Prior to college, part-time jobs tend not to be an absolute necessity for many students. In fact, volunteer work, extracurriculars and academic competitions are often strongly emphasized as ways for high schoolers to make themselves more competitive for college admission. Yet, as many current college students have long since realized, financial security is imperative for a successful future career. Despite financial aid expert Mark Kantrowitz’s criticism of how the nation’s average student loan debt is $35,000 and insistence that student loans should not exceed the student’s starting salary after graduation, the reality for college students is that part-time jobs are a necessity. Since, according to a 2015 Consumer Expenditures report by the Bureau of Labor Statistics, daily necessities and insurance add to roughly $15,000 to $20,000 or more (depending on the categories added up), and $50,651 was the average starting salary for 2015 college graduates, college graduates’ take-home pay most likely is a meager $10,000 to $15,000, depending on their actual expenses. Given these factors, college students must work while in school in order to try and mitigate this anticipated high financial strain after graduation. Yet college students are oftentimes ill-prepared for the nuanced politics of part-time jobs.
Considering that 50.4 percent of minimum-wage workers are aged between 16 and 24 years old, and that 70 percent of college students work while in college, students often take up jobs in the service and retail industries because of how simple the job requirements are. These positions are typically split between part-time and full-time contracts. Most are rarely, if ever, salaried positions; they seem to be hourly jobs in general. Students are thus disadvantaged because salaried positions are generally more stable and have more protections, such as a guaranteed yearly wage, instead of on a fluctuating hourly wage. Overtime policy is also different for salaried and hourly jobs: Salaried employees get time and a half for overtime (work done beyond the maximum 40 hours per week), while contract employees merely get the regular rate of pay.

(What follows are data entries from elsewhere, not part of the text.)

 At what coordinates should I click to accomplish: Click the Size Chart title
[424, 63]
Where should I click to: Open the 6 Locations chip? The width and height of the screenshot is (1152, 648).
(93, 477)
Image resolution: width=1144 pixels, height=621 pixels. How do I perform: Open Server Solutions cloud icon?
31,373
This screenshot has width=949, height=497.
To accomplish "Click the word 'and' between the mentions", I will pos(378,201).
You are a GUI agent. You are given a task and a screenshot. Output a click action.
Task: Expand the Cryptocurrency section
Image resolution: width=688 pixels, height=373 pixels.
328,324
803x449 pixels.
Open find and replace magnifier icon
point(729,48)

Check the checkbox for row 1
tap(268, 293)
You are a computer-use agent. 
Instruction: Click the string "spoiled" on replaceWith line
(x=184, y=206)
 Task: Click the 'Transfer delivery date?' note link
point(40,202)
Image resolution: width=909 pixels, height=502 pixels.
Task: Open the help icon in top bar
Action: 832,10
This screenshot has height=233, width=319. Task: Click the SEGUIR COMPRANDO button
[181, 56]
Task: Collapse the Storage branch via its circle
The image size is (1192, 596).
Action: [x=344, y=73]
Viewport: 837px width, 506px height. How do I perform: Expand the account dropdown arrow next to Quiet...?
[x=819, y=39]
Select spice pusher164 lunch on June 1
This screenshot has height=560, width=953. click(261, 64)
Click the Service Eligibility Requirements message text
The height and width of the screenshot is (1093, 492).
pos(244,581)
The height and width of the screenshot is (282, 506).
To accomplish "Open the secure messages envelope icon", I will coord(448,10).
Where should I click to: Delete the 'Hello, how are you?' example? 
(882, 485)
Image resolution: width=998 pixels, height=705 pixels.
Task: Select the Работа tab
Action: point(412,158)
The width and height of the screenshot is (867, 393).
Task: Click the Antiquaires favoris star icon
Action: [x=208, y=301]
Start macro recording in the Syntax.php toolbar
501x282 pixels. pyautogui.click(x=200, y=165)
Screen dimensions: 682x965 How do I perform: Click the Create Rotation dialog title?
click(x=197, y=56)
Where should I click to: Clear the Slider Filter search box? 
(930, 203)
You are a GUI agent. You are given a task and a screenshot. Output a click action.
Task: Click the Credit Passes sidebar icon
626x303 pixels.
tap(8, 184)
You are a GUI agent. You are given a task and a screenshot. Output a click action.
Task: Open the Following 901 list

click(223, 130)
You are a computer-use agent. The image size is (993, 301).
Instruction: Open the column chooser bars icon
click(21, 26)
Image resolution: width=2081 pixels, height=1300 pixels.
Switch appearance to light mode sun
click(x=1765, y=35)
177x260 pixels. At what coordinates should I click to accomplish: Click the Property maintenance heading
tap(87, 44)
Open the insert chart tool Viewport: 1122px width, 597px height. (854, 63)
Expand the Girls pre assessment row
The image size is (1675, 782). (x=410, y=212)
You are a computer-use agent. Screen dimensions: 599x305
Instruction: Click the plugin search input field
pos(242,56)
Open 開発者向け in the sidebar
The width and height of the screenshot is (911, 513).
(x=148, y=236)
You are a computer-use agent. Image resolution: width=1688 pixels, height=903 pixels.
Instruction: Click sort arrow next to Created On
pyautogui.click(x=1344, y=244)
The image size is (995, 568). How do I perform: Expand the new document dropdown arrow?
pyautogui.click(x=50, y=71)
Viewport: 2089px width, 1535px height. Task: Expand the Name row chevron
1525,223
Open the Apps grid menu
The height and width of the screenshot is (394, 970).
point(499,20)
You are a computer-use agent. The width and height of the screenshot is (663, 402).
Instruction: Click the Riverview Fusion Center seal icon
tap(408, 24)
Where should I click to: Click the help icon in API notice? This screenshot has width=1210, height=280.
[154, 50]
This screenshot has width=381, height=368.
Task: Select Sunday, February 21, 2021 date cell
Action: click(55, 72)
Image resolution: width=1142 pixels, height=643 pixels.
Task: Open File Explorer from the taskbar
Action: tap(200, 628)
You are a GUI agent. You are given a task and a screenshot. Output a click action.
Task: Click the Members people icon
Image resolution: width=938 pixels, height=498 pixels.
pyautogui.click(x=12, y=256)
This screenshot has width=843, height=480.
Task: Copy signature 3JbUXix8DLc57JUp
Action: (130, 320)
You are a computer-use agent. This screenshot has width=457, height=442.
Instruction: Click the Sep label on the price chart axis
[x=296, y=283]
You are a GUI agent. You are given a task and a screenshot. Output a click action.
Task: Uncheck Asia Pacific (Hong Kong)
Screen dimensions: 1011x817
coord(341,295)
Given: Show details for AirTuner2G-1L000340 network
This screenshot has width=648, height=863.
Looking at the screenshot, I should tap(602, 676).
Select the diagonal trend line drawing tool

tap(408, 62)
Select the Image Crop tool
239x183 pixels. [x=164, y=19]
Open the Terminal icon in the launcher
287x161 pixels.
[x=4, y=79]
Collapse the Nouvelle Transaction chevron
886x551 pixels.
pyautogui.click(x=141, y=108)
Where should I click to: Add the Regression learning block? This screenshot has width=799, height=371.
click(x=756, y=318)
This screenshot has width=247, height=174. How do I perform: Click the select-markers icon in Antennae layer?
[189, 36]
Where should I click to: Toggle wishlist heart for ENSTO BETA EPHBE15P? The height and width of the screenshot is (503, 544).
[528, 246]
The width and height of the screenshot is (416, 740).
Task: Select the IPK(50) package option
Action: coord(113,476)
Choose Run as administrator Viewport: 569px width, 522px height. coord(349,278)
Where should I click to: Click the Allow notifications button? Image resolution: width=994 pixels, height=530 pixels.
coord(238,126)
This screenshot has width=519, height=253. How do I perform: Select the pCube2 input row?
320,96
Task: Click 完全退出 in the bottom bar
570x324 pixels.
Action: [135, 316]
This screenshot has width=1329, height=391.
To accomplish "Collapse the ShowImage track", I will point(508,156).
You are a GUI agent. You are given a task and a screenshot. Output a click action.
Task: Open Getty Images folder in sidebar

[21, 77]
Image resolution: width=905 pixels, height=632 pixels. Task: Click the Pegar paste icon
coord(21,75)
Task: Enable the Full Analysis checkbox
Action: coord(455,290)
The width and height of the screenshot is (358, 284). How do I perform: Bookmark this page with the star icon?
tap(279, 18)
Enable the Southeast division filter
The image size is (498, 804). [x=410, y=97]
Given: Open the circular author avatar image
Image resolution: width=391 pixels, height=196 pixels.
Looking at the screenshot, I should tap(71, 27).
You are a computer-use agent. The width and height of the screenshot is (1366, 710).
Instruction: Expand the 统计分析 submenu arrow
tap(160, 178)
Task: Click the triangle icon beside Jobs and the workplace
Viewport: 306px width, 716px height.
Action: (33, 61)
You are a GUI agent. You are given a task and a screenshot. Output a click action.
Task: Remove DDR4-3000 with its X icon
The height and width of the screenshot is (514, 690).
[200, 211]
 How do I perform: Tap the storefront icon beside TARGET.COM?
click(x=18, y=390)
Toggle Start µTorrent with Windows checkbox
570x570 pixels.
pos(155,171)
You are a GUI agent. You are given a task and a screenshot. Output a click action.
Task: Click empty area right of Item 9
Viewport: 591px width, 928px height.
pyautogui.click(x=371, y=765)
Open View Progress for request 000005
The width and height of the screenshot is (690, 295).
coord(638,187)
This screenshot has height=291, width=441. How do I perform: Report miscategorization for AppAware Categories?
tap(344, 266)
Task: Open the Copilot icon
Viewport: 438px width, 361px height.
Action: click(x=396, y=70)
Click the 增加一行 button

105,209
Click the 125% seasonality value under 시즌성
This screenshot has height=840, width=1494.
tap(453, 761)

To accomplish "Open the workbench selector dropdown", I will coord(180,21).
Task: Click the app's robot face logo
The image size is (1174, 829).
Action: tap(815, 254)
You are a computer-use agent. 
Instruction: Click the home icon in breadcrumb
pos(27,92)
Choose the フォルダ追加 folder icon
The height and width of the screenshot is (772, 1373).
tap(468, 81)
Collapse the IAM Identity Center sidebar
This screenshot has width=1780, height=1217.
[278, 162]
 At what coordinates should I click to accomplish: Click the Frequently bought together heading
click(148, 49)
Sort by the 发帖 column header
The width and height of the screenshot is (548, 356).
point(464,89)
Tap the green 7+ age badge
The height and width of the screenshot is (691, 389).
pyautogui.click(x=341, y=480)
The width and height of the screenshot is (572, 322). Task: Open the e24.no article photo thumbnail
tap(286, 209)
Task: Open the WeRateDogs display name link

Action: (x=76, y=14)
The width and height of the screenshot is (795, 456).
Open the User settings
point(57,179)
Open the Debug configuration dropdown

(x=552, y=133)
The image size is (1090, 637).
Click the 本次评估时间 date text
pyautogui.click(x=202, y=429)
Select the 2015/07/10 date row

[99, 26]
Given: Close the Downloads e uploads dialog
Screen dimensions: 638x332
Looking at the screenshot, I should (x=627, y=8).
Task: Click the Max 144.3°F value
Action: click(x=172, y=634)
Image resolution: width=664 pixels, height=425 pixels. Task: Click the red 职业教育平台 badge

Furthermore, contract employees are not always guaranteed to get things like health insurance or overtime benefits, like salaried employees might. Contract employees are cheaper too because if employers have over 50 full-time employees, they are required by law to provide benefits like insurance. Otherwise, if there are fewer than 50 full-time employees, contract employees merely get their minimum wage pay — no matter the amount of hours or time they spent with that company. As a result of this, students who work while in college oftentimes build up job experience in the retail and sales industry, which is not always necessarily in line with what their actual degree is. This essentially defeats the purpose of jobs preparing students for their future careers since those skills are commonly gained ones, not the specialized skills that a college degree is supposed to give a student.
It is exactly this unclear work status that causes students working as contract employees for retail and service industries to openly ignore when borderline labor violations happen to them. One main complaint seems to be how their bosses always change their hours suddenly, like scheduling them for a shift without prior notice. Students often fear bringing up issues with such actions, perhaps out of fear of angering their boss. Thus, they never report probable common labor law violations such as denial of overtime pay or rest or meal periods. Yet, according to the California labor law, students — as any employee in general — are protected from retaliation by their bosses for reporting potential labor law violations. I myself did not even realize that, for the most part, California is an at-will employment state, wherein both employees and employers essentially can quit and fire at any time without a two weeks’ notice (unless the contract has that requirement listed). Of course, the typical protections for factors such as race, pregnancy and gender identification still apply for restricting a boss from firing employees on a discriminatory basis.
As a result of this emphasis on making education almost unattainable, America’s future workforce — today’s college students — are quite unprepared and have a depressing cultural practice of joking about their literal poverty because of student loans. Instead of prioritizing education, a shocking 70 percent of college students stress out over finances. In fact, as a direct result of America’s emphasis on making students carry the financial burden for their education, America’s youth lag far behind many European countries in terms of their overall education. A college education seems almost impractical to obtain because American society specifically does not invest in it, unlike how Germany has made their colleges virtually free for its students.